WHAT IS REQUIRED => Extract the first line through the line containing "Register Now (76, 1568)" from the listing below, exactly as written.

DATASET ENTRIES =>
================
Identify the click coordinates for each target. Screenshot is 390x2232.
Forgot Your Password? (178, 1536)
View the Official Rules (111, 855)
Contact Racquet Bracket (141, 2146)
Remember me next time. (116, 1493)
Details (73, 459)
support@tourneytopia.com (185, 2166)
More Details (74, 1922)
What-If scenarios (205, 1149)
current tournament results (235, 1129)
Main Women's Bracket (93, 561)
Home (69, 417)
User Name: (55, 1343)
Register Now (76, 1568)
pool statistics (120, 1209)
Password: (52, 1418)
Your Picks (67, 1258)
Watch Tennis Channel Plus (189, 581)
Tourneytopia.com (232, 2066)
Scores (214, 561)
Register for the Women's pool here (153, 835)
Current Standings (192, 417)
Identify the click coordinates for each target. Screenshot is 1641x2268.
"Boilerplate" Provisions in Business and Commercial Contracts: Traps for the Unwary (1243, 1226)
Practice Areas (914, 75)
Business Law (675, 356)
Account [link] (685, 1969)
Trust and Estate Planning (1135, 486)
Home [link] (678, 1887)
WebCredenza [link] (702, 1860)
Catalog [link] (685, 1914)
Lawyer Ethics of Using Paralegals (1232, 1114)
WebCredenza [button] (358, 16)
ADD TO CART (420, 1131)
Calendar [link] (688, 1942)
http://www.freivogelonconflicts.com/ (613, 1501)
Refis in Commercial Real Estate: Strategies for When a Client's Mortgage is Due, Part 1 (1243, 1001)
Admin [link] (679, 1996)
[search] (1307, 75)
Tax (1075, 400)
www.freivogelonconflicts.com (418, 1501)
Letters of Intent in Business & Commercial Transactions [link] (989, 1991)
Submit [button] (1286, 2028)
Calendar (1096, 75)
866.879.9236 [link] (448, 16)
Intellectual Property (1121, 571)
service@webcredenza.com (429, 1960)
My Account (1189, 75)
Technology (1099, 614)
================
REPLY =>
Identify the click coordinates for each target. Screenshot is 390x2232.
Forgot Your Password? (178, 1536)
View the Official Rules (111, 855)
Contact Racquet Bracket (141, 2146)
Remember me next time. (116, 1493)
Details (73, 459)
support@tourneytopia.com (185, 2166)
More Details (74, 1922)
What-If scenarios (205, 1149)
current tournament results (235, 1129)
Main Women's Bracket (93, 561)
Home (69, 417)
User Name: (55, 1343)
Register Now (76, 1568)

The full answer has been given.